It's like this. We all have different tastes in books--genre, voice, storyline, author. One man's trash is another man's treasure, so to speak.

We're also in a process of trying-to-get-noticed-while-wondering-why-others-get-noticed-first. Not in a bitter sort of way (at least not for me), but rather in an honest, and sometimes frustrated, WHY? sort of way.

We wonder why an author who doesn't write very well gets published, and we decide it's because the story was timely or well plotted or just commercial enough to grab the attention (and wallets) of the masses.

We wonder why an author who writes quite well has an obscure, midlist book lost in the cracks of a dusty shelf of a library, and we're not sure we have a ready answer.

And, of course, we wonder if our own writing will ever "measure up" -- whatever that may mean.
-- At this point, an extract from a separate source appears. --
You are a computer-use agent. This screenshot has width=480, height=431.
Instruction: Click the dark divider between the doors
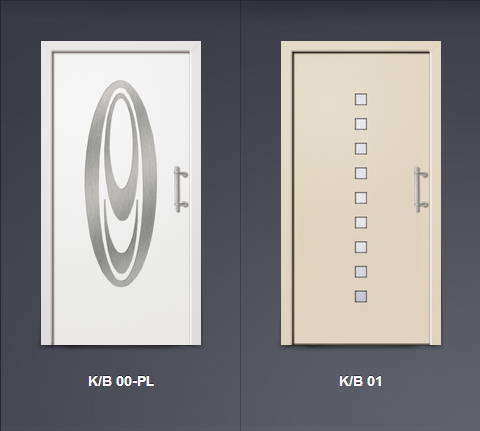[240, 215]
Whatever "good writing" may mean to each individual, I'm willing to agree that we will all have different opinions. And that's okay. That's what makes the market--and literature itself--so diverse.


When I read a novel by a bestselling author--a many times over bestselling author--that is rife with grammatical errors, my patience runs out. Completely.

I'm certain there is no such thing as a PERFECT book. As in, the author-copyeditor team didn't miss a thing. Not a missing semicolon. Not a teensy spelling error.

I'm not that delusional.

I'm not talking about the odd error, though. I'm talking about egregious grammatical errors. Seven of them, to be exact.

That's right. I've recently read a novel (by a bestselling author) that contained SEVEN MISUSES OF THE VERB "LAY".

That's right. Seven.

I'm sorry. I don't have the time of day for this. Sure, the plotting was brilliant. Even the cover is beautiful. But misusing the verb LAY? SEVEN TIMES?

First of all, I'm certain the copyeditor must've seen these errors. Must've. If she didn't, she's in the wrong profession. So let's give her the benefit of the doubt and say that, yes, she marked them. All seven.

That puts the onus back on the author. Either he a) marked them all "stet" or b) never got back to the copyeditor with final approval.


Now let's turn the tables. Let's say (though I find it hard to believe) that the copyeditor missed precisely seven misuses of the verb LAY.


No, I can't go there. I can't imagine that kind of sloppiness. Lack of basic grammar skills, even.

And if the copyeditor missed them, it bothers me to no end that the writer WROTE SO POORLY IN THE FIRST PLACE.

I'm sorry. It has to be said.

I know the lay/lie confusion has permeated society at all levels. Grammar books devote entire chapters to figuring out the difference. Blows my mind, but there you have it.

Nevertheless, if you are a WRITER, for goodness's sake, you'd better know your basic grammar. As in, Grammar 101. Or, What I Should Have Learned In Seventh Grade.


This author had a woman "laying" on the table. He had folks ordered to "lay down" on the bed. Someone was "laying" beside the water.

I died twelve times with each subsequent error.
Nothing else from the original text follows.